## INPUT RECORDS
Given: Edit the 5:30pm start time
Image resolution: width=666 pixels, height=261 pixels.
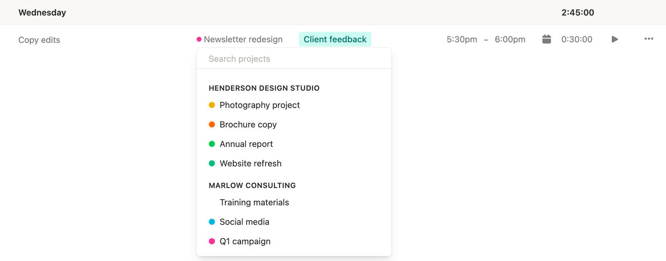Looking at the screenshot, I should pos(462,39).
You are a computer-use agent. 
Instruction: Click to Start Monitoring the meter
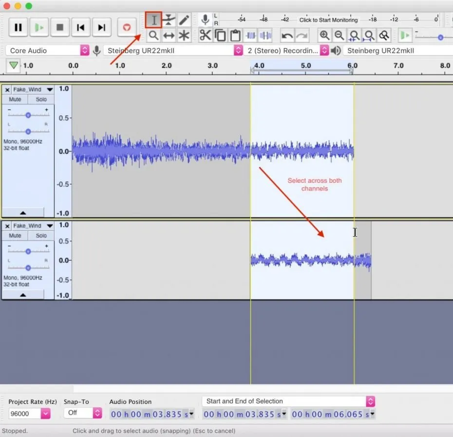pos(328,20)
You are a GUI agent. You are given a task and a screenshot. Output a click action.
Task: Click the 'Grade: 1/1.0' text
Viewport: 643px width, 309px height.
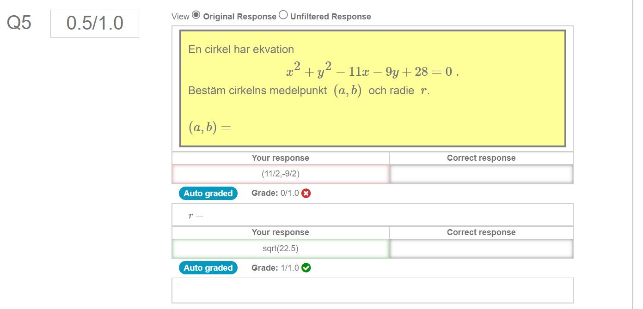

## YOUR INSTRUCTIONS
Give back each line above exactly, with pictures dropped.

## EXERCISE SOLUTION
Given: Edit the 5:30pm start time
Image resolution: width=666 pixels, height=261 pixels.
Looking at the screenshot, I should pos(462,39).
You are a computer-use agent. 
Instruction: Click to Start Monitoring the meter
pos(328,20)
You are a GUI agent. You are given a task and a screenshot. Output a click action.
Task: Click the 'Grade: 1/1.0' text
Viewport: 643px width, 309px height.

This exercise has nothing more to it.